O Brasil é um país socialmente conflagrado. Os números de mortes violentas que produz equiparam-se ou superam até os de países em guerra. E o mais impressionante é que essa tragédia social se desenrola justamente em um momento em que esse país mais está distribuindo renda e oportunidades em toda a sua história.
Todavia, ainda é insuficiente. Este pais é superpovoado onde não tem espaço e subpovoado onde tem. Mas é na superpopulação nos centros urbanos que reside problema que nos esgota os recursos e que produz tensões sociais como as supracitadas.
Recentemente, em serviço voluntário prestado no rescaldo da tragédia humanitária em São José dos Campos que entrou para a história como O Massacre do Pinheirinho, o blogueiro depara com uma jovem mulher de menos de trinta anos em um dos abrigos visitados.
Ao começar a entrevistá-la para lhe tomar queixa que seria encaminhada à Defensoria Pública, crianças começam a acorrer para junto de si – uma escadinha etária de 8, 6, 5, 3 e 2 anos. Eram todos seus filhos.

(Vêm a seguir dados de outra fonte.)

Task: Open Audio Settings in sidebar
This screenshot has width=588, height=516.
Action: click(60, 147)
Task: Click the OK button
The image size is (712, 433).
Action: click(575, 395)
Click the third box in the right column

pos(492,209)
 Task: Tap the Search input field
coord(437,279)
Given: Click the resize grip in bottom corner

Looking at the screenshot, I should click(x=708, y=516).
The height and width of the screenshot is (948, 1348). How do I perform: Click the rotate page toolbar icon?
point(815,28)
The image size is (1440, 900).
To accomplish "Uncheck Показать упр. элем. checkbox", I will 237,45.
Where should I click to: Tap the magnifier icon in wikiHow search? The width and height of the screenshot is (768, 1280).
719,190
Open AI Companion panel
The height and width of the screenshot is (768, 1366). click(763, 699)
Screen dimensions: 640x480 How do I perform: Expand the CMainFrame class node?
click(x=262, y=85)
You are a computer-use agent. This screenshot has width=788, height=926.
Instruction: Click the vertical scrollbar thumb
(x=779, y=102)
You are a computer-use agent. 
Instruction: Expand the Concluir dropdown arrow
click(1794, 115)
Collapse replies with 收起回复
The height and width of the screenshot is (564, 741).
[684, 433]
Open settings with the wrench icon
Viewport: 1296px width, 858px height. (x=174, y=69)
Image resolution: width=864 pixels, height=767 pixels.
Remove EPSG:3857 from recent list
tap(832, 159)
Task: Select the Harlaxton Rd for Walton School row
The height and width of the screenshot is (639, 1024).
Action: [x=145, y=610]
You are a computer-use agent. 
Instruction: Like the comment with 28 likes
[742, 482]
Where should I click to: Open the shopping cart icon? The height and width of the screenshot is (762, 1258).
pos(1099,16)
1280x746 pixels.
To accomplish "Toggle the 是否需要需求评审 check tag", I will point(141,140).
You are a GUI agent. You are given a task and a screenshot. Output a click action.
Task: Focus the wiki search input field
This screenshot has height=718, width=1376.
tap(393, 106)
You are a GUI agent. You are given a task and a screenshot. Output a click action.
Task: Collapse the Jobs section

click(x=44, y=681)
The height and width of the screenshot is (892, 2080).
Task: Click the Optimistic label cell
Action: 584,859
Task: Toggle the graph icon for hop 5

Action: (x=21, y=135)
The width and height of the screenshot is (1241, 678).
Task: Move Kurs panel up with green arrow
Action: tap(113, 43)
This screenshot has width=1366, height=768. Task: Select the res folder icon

A mulher se destaca de outras que se amontoam com os filhos naqueles depósitos de seres humanos que a prefeitura de São José dos Campos diz “abrigos”. É loira de olhos claros em meio a congêneres de desgraça em maioria negras ou mestiças. Como a quase totalidade das outras, não tem profissão e quase nenhuma instrução. Mas, à semelhança da maioria, tem religião.
Descobre-se que é paranaense, do interior do Estado, e que fugiu de casa quando engravidou pela primeira vez, antes dos 18 anos.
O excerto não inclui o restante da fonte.